Despite opposition from the California stem cell agency, a state Senate committee Wednesday approved legislation aimed at ensuring that the state receives both an economic and health-related return on its $3 billion stem cell research effort.
CIRM opposed the measure – SB771 – on the grounds that it was premature. However, the Health Committee sent the legislation to the Senate Judiciary Committee on 9-0 vote. If it wins approval there, it will move on to the Senate floor, where it requires a whopping 70 percent vote for approval. That extraordinary requirement was dictated by Prop. 71. It was written into the initiative so that CIRM could operate virtually untouched by normal legislative and gubernatorial controls.
From our perch here in Mexico, we could not connect with the live Webcast of the proceedings. But we have been told that several senators pointed out to CIRM officials that they (the legislators) represent the public interest.
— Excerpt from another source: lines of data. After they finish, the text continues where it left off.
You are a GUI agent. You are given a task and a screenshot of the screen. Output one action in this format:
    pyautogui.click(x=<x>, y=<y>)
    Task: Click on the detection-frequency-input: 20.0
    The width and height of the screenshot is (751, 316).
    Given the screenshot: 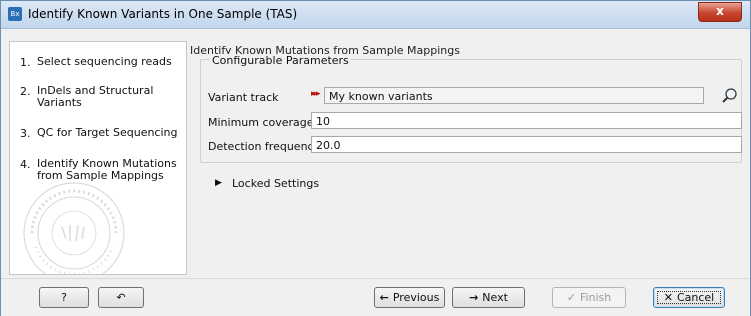 What is the action you would take?
    pyautogui.click(x=526, y=144)
    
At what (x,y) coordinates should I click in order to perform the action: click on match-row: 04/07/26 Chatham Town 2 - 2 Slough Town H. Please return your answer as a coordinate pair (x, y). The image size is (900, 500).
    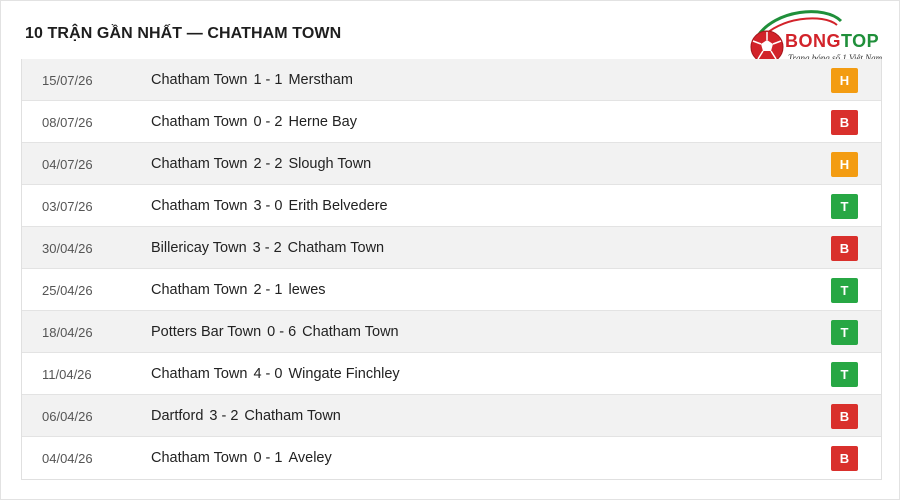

Lawmakers also did not see any barriers to advancing the legislation while CIRM, which is nearly three years old, continues to wrestle with its intellectual property rules, which the bill addresses. They asked CIRM to identify specific problems with the bill instead of arguing that it is premature.
Sen. Sheila Kuehl, D-Santa Monica, chair of the Health Committee and author of the bill, said she would work with CIRM to develop IP policies that make sense and protect the public interest.
She also pledged to develop methods to handle unique situations such as orphan drugs, for which there may not be as much room to demand revenues and pricing concessions.
As far as we can tell, no other news outlets have published stories on the Health Committee action.